SQL on FHIR WG Meetings
SQL on FHIR WG Meeting — September 9, 2025
John Grimes
John Grimes
Principal Research Consultant CSIRO
Arjun Sanyal
Arjun Sanyal
Principal Antidote Solutions
Steve Munini
Steve Munini
CEO and CTO, Helios Software
Sep 9, 2025

Topics discussed:

  • John Grimes described the gap that's been bothering him. Exporting views and running SQL over them is covered. What isn't is the step before: identifying the cohort you're about to extract, and finding out how many of them exist. If you're planning a study on patients aged 18 to 65 with some diagnosis, you want to know whether a given site has the statistical power to answer your question before you ask anyone for data. Views carry filter expressions, but there's no way to count the subjects those filters select.
  • The obvious fix — a count mode on the existing operations — doesn't survive contact. Views are single-resource, and a real cohort spans resources. And you'd have to decide what you're counting: not rows, because views un-nest all sorts of things. For the diabetes example you don't want all patients and you don't want conditions, you want unique patients once joined to conditions, which is inherently a multi-view operation.
  • John's candidate answer is a FHIRPath search parameter, which Pathling has had for a long time — literally a search parameter you put a FHIRPath expression into. Part of the problem is that the search API is less expressive than FHIRPath, so mechanically extracting a set of search filters from a set of ViewDefinitions runs into edge cases. But if you can hand FHIRPath straight to search, inclusion and exclusion criteria go in directly, and search already does the cross-resource part via chaining and reverse chaining.

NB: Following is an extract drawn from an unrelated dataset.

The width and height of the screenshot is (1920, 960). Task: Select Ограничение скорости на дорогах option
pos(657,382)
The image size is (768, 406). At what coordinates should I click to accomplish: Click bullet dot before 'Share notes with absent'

  • There's a precedent: Arjun pointed at Germany's Medical Informatics Initiative, which does exactly this two-step across dozens of research sites — translate the research question into FHIR search, ask each site whether it has matching patients, and only then run a second, more controlled process to actually obtain data, because the privacy and data management constraints demand it. John noted the use case isn't only research — mandatory government reporting and population health land in the same shape.
  • Two things nobody had noticed. First, SQL on FHIR was never published to the FHIR package registry, which is quite possibly why IG Publisher users have been seeing an error about not finding the SQL on FHIR package. Second, there is already a SQL on FHIR implementation inside FHIR core — the Java library that both HAPI and the IG Publisher depend on. It validates any ViewDefinition placed in an IG, renders it as a proper page rather than a generic file, and powers a feature where an inline SQL query on any IG page runs over tables generated from the IG's own resources. It was written at a point in time and nobody knows whether it still conforms; John wants a test harness inside FHIR core reporting up to the test page to find out.